Would you retype the line that contains "Open the Deployment tab" and all lines following it to the end of the entries below, exactly and without pictures?
** Exercise data follows **
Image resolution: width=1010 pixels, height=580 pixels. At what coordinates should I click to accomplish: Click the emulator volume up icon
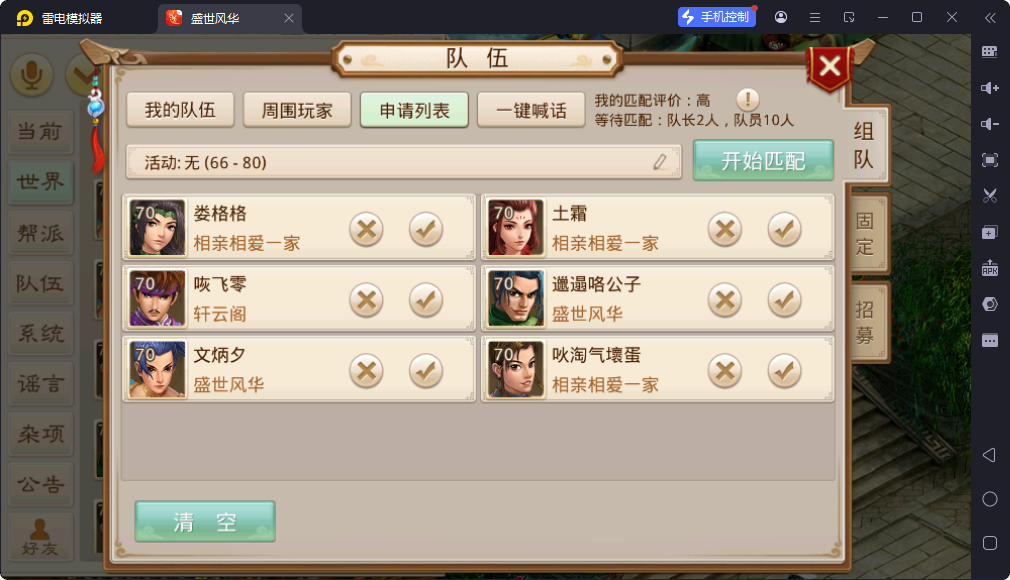(989, 88)
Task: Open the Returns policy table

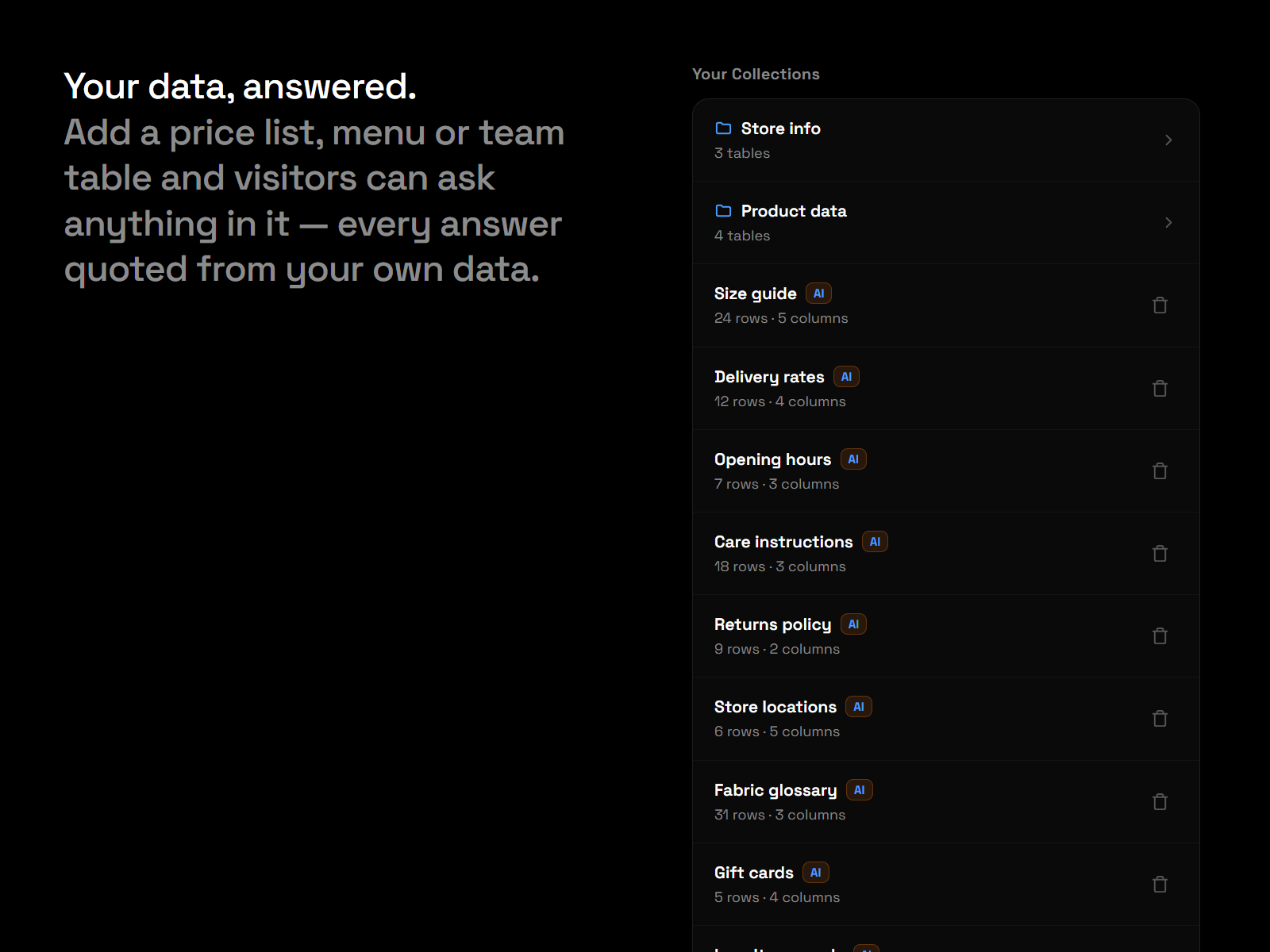Action: tap(945, 636)
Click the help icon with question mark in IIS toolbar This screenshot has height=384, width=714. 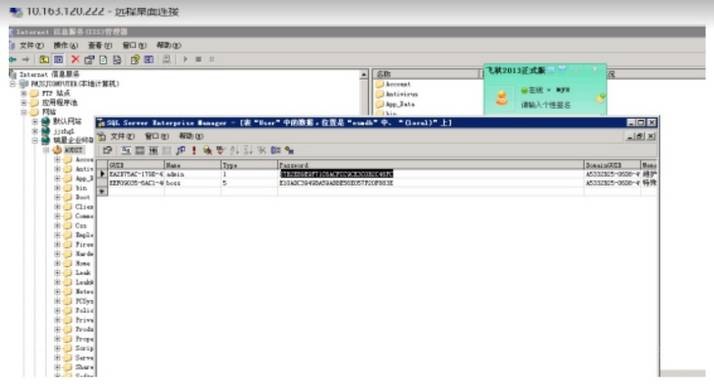(135, 59)
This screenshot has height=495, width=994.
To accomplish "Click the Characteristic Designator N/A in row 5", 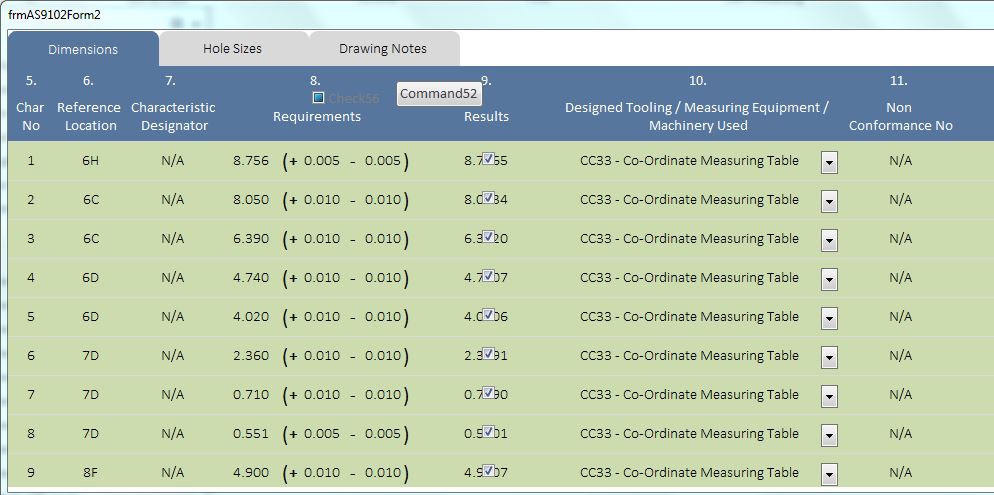I will [x=173, y=316].
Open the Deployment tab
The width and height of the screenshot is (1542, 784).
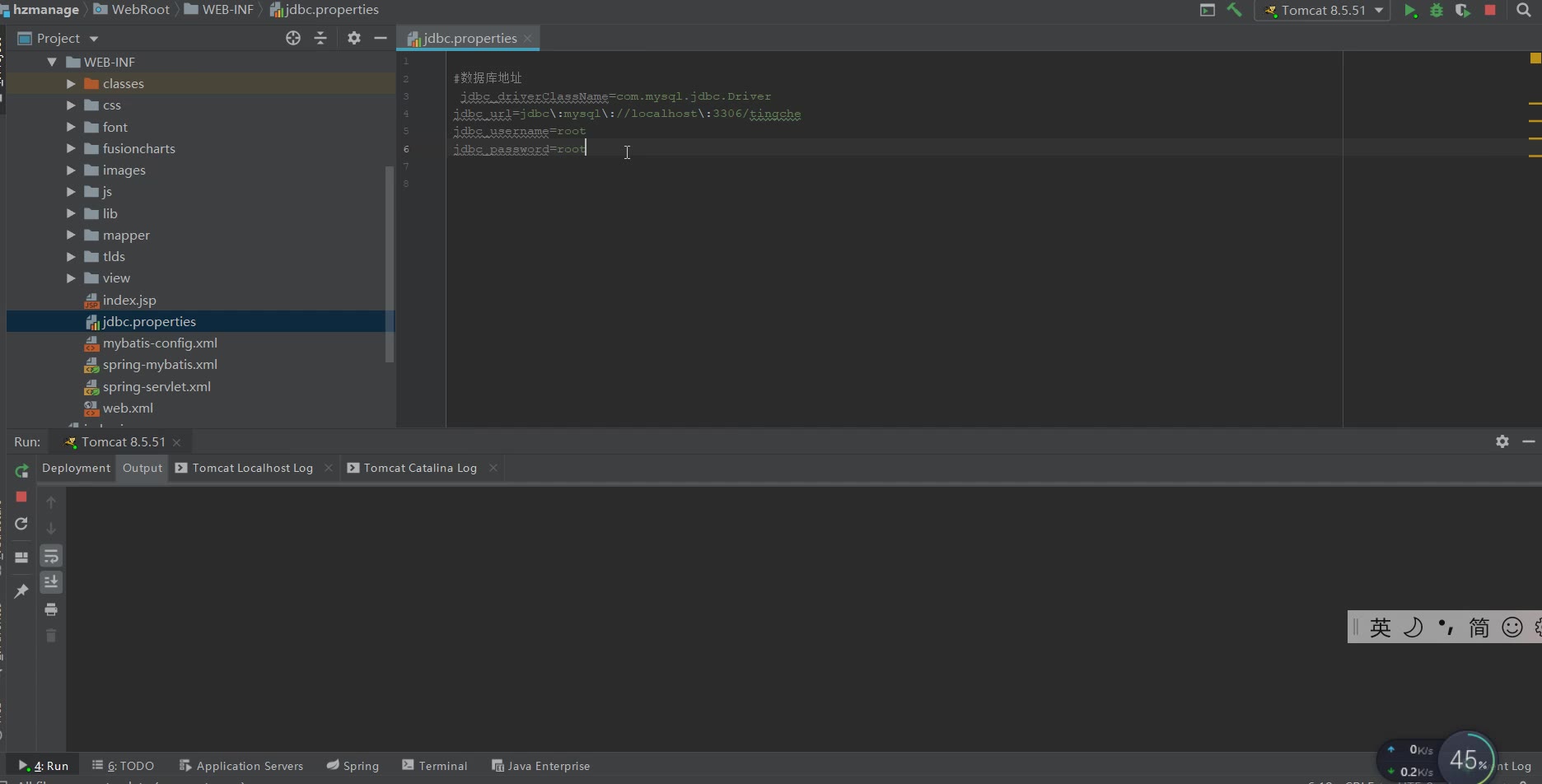click(x=76, y=468)
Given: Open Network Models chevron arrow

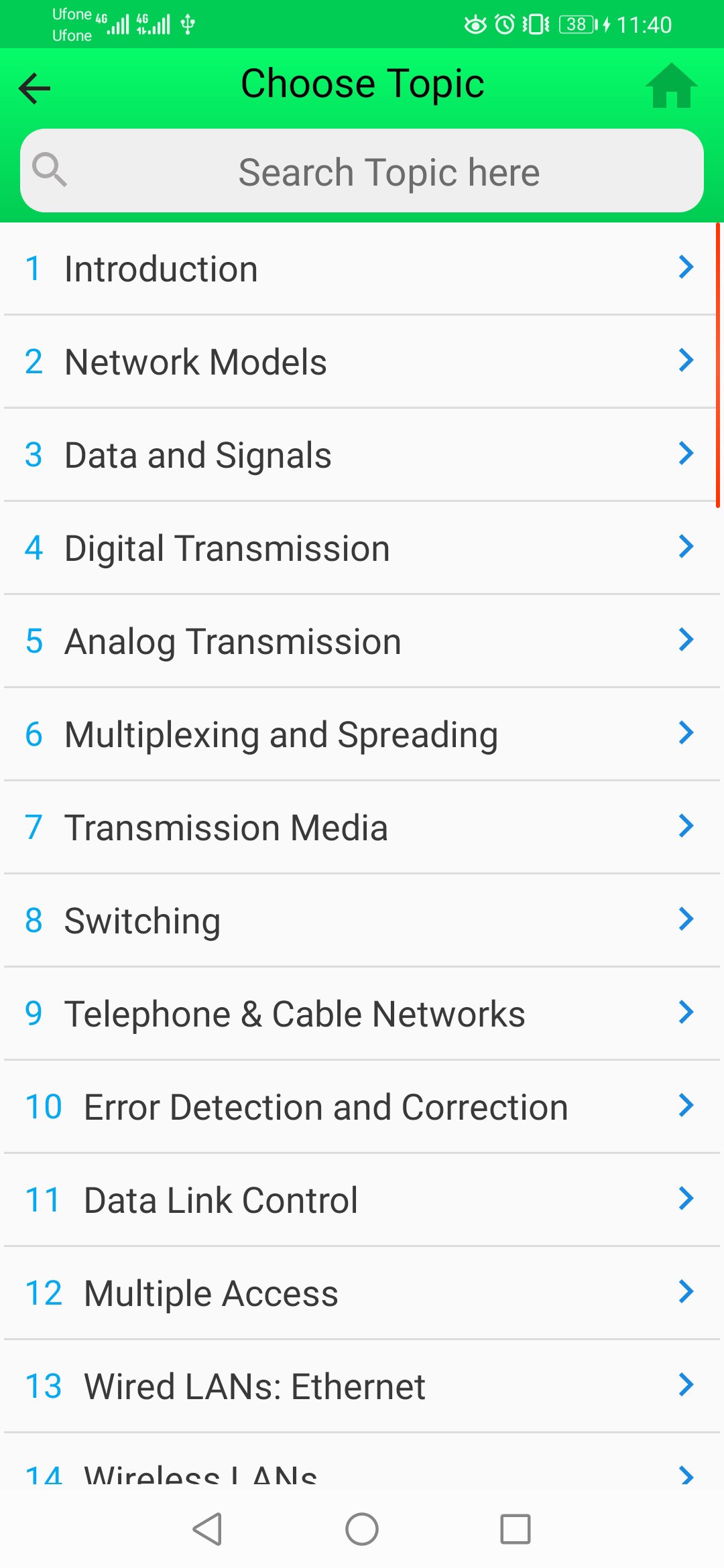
** End of Exercise data **
== Solution for this exercise ==
Open the Deployment tab
The width and height of the screenshot is (1542, 784).
click(x=76, y=468)
Given: Open Network Models chevron arrow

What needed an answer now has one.